I am jealous with myself when I saw my old photos now 😂

I don’t want this skinny. It would be impossible 😂

This would be ideal. I was 3+ months postpartum with my first. 

How did I bounce back so quickly with only 1 baby to take care of? It must be because I haven’t hit 30 and my metabolism is quite good. Now with two kids, I was like a headless chicken everyday but still hard to lose weight! Must be age and slow metabolism right!

A Rant

I know it is wrong for me to say this but I get tired of my children. I love them so much, but I’m tired of them.

I’m tired of caring them, looking after them, entertaining them, cleaning up after them. I want to be with them, but not be with them, do you get what I mean?

I could not imagine a world without them but the world I’m living right now is not the best world either.

I guess, what I want is not a day off of being a mother, or even just an hour, but I just want this “job” to be a lot easier, where I would not struggle this much everyday.

I’m just rambling here because my mental is tired from holding back my emotion as my baby wails without a reason and my toddler is not behaving the way I want her to. I am close to strangling them both, this baby in particular because she just won’t.stop.crying no matter what I do.

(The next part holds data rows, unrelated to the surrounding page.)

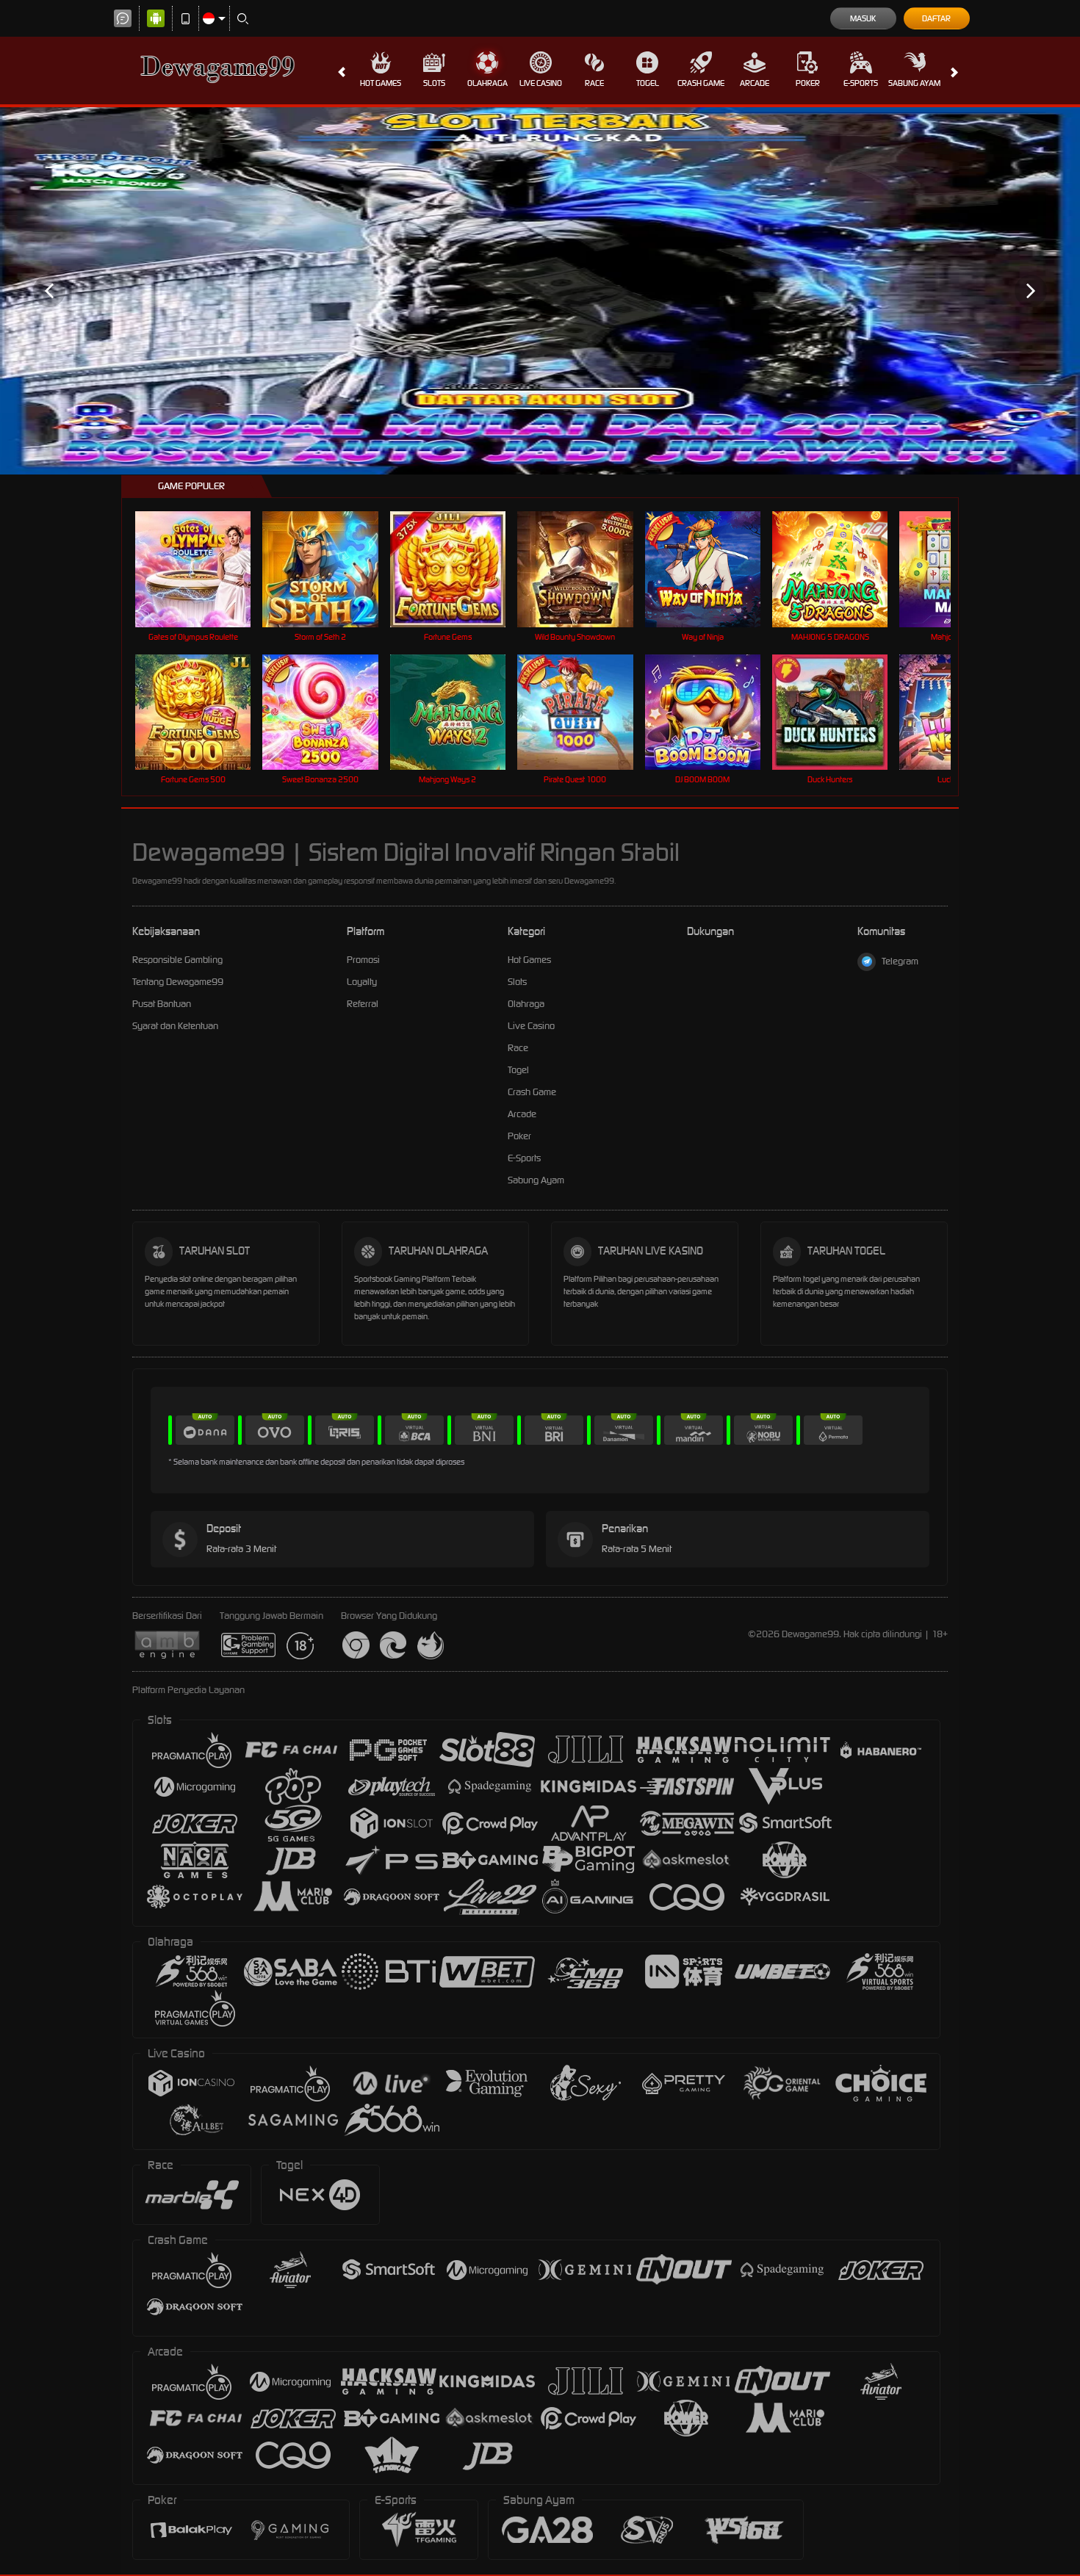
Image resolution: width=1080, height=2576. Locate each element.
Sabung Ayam (914, 83)
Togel (647, 83)
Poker (808, 83)
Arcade (754, 83)
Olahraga (487, 83)
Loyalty (362, 981)
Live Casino (540, 83)
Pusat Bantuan (161, 1003)
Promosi (363, 959)
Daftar (936, 18)
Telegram (900, 961)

I AM SO FRUSTRATED.

One of Those Days

This afternoon my husband came home with news.

“They have decided,” he began excitedly about something he told me a few weeks ago about a course that would take place in the UK sometime this year. “They” are his superiors. “I got the spot”. He counted with his fingers with a grin. “A, B, C and me are selected for the course.”

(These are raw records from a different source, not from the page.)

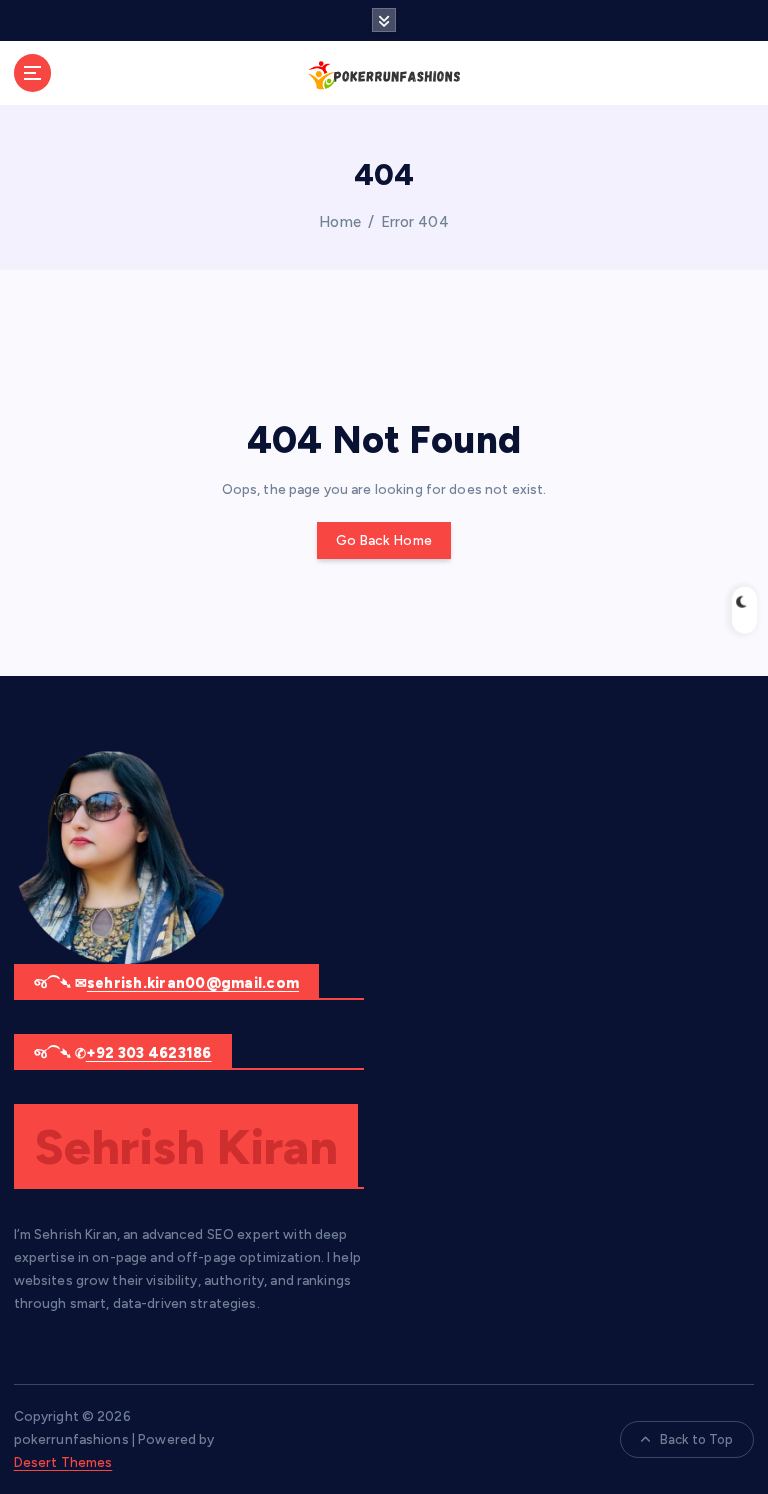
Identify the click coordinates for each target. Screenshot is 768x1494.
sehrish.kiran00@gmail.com (193, 983)
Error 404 (415, 222)
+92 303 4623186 (149, 1053)
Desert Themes (63, 1462)
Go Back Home (384, 540)
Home (340, 222)
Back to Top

You know what I felt at that moment? Like a bomb dropped, jealousy filled my heart. “That’s great!” I replied, while struggling to nurse my screaming baby. “So when will you go? For how long?”

“If there is no problem, this August.” He continued to feed our toddler. “10 days. I hope everything goes well.” I know he is excited and dying to go. Who doesn’t when someone is presented an opportunity to go oversea for free? I know I would. I would die for it. 

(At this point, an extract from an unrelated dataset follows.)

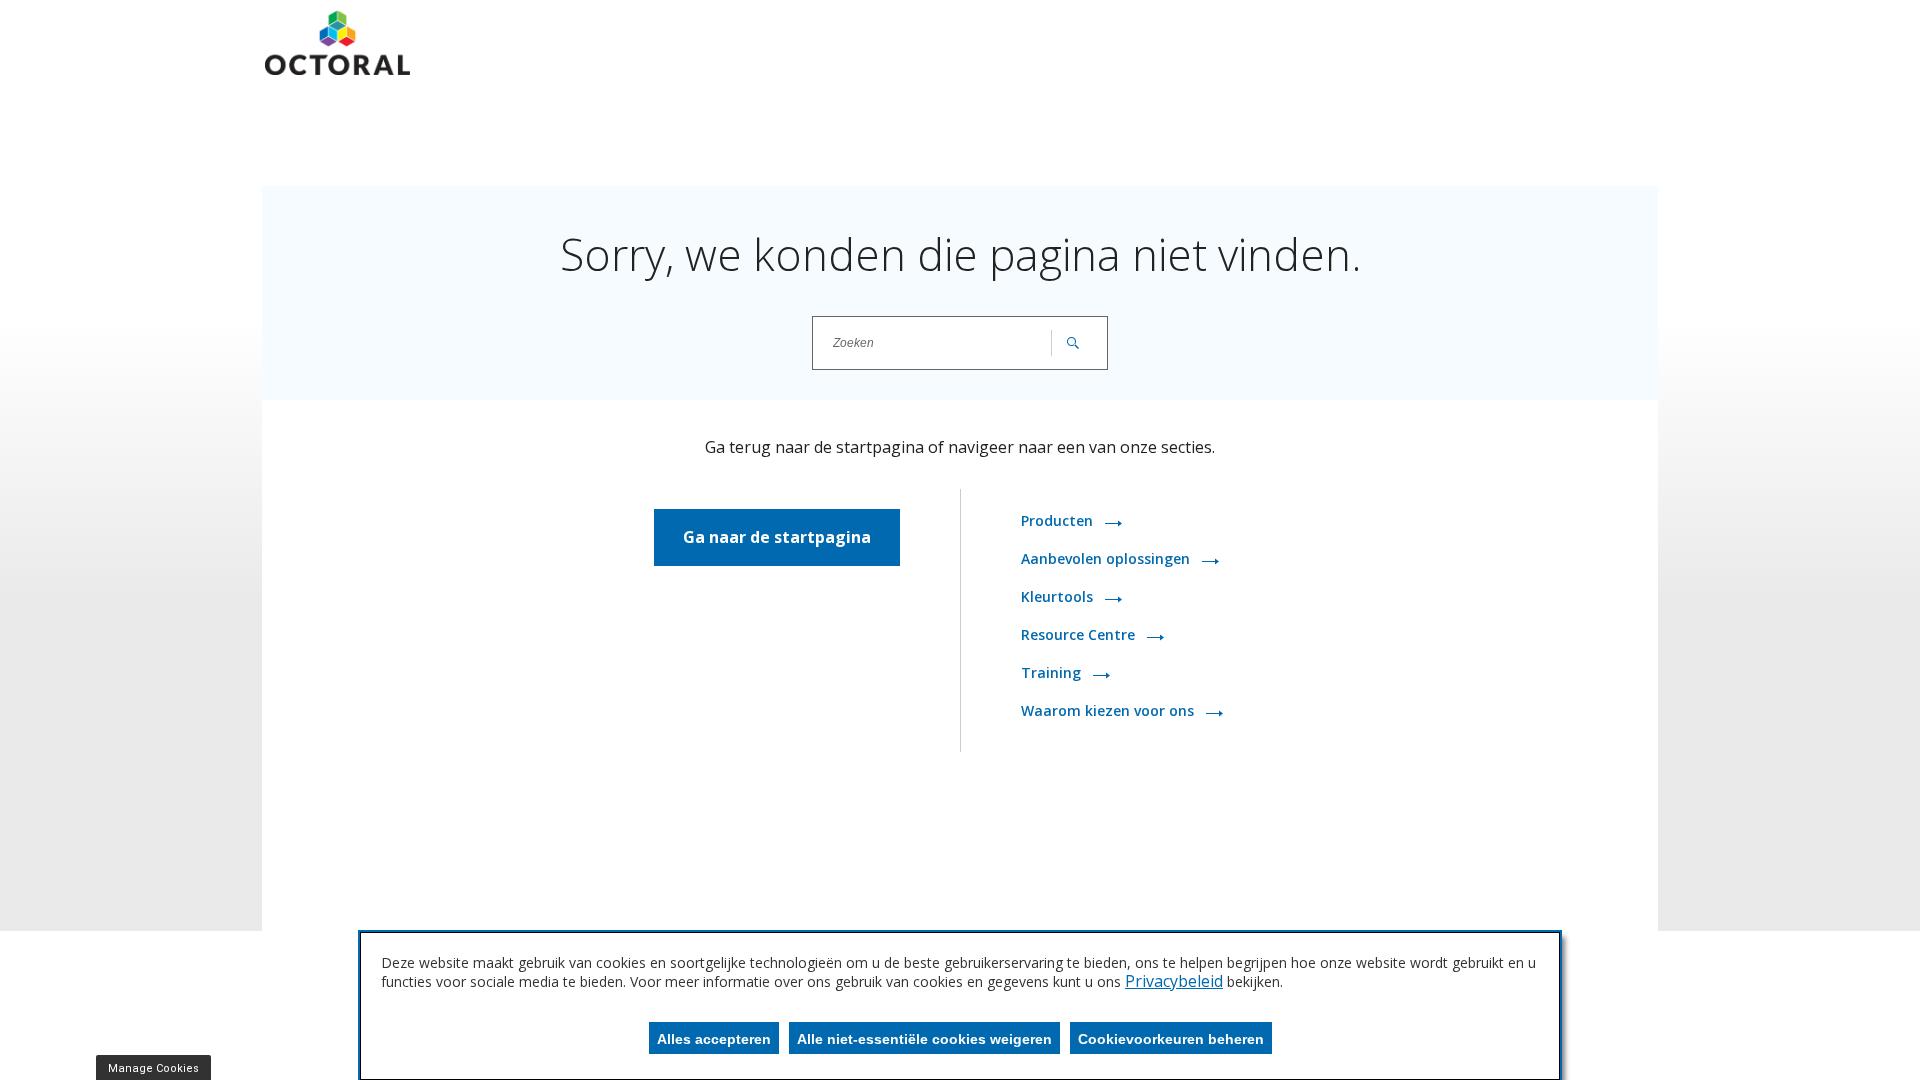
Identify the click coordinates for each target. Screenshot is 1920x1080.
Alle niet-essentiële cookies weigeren (924, 1039)
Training (1053, 672)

But rather than sharing his excitement, I’m burning with jealousy.

Good news like this has always reminded me the kind of person I’ve become after having kids. Especially now, at 3 months postpartum, my self-esteem is still at the lowest. I haven’t lost all the weight I gained from my second pregnancy – I feel fat and ugly. I’m always busy with my kids. I’m still trying to find a balance between being a wife and mother, managing chores and household and at the same time, trying to look after myself. I’m always smelled of sweat and vomit. Sometimes I forgot to wash my hair and shave, so I’m always self-conscious around my husband. I feel like I need to plan if I want to be intimate, like, you want to be intimate with me? Tell me in advance so that I could change my smelly clothes, wash my oily hair, shave the unwanted hairs, brush my teeth and put on some lotion so that I will look at least presentable if not attractive, and feel good to the touch. So you would want me and not to be turned off by me.

The days when I have low self-esteem, I will become overly sensitive and emotional. Emotional me tends to overeat and when that happens, there goes my weight. Emotional me also tends to be mean to my kids. My patience is short and when I lost it, I yell and lay my hands on them #horriblemom 

Emotional me always torturing me inside my head. It drives me crazy.

I pity the person I’ve become. I pity me.

I don’t know how to break from this vicious cycle – happy one moment, unhappy the next. I know women are generally emotional because we are powered by hormones – I guess my hormones are still haywire – but I am always like this since I was a teenager. There is always a dark corner in my mind and I will always get depressed once in a while. I am going through it right now. Jealousy, low self-esteem, exhaustion, loneliness, desires on unattainable things and attention-seeking toddler plus cranky baby dunk me back into that hole.

I’m emotionally tired and I need a holiday.

I want to be appreciated and loved, please show me.